··· Extracted entries

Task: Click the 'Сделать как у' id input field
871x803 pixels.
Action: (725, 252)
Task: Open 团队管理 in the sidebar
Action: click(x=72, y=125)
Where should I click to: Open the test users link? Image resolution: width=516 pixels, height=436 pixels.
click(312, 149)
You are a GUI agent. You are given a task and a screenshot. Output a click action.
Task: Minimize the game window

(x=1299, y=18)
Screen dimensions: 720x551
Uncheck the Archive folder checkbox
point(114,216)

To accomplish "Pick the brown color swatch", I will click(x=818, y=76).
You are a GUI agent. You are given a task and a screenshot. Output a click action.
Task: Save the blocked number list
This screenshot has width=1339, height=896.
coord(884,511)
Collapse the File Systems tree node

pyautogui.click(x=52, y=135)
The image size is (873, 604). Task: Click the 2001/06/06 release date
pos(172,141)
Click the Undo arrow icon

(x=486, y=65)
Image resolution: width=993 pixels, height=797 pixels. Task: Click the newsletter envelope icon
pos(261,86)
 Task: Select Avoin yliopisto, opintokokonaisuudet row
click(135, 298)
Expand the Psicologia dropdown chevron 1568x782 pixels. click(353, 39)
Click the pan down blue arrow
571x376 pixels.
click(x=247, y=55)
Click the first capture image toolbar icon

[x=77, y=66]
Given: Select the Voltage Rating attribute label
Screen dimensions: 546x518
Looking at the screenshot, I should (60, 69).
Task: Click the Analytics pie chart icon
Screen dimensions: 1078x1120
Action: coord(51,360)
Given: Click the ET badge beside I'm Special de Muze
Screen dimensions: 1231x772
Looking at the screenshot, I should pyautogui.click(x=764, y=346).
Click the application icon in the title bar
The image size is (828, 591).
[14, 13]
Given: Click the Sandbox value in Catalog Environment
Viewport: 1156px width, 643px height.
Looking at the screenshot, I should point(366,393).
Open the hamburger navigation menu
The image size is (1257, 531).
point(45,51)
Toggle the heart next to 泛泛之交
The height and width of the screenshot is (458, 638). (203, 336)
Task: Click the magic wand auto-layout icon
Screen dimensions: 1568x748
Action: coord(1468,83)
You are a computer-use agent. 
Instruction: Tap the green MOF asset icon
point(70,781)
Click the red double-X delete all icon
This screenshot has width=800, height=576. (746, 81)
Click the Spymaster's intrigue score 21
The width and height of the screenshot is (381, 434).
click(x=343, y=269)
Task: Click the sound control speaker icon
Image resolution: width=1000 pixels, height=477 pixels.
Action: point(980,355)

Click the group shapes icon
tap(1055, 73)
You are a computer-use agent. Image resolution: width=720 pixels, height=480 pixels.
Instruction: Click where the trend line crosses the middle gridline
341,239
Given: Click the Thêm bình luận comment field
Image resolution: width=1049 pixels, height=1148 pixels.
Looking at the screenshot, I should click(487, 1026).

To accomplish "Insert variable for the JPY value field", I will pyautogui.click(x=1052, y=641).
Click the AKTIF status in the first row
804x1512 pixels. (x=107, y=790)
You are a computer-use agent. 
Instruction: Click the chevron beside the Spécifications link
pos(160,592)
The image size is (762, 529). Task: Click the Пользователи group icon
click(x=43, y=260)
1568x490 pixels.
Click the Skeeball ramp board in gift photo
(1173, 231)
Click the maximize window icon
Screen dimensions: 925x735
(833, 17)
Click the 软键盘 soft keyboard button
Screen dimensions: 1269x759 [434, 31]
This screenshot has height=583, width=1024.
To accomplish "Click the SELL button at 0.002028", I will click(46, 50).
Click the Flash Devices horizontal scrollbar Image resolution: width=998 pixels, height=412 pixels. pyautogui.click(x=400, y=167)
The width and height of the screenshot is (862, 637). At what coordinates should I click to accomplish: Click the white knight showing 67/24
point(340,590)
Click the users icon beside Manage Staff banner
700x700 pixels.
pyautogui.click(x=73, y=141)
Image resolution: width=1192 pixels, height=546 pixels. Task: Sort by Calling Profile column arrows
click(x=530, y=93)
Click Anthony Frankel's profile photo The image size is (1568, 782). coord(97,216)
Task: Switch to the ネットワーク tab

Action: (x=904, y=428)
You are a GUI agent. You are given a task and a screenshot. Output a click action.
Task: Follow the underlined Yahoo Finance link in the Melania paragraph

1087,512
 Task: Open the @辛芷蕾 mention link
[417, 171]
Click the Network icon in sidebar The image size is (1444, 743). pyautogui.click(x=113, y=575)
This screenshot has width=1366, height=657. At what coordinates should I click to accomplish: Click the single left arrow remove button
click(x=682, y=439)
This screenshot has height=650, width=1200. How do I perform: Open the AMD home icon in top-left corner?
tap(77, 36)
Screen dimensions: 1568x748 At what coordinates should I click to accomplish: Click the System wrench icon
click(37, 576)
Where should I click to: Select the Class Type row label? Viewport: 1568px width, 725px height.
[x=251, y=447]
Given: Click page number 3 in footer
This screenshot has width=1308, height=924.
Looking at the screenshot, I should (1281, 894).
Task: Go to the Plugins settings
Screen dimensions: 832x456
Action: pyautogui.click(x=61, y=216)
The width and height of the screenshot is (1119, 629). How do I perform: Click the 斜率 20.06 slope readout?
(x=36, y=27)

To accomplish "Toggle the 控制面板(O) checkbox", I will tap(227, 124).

······

### [Exercise details]
All lines with the string "field" must be copied from the data.

### [Your response]
Task: Click the 'Сделать как у' id input field
Given: Click the Thêm bình luận comment field
To accomplish "Insert variable for the JPY value field", I will pyautogui.click(x=1052, y=641).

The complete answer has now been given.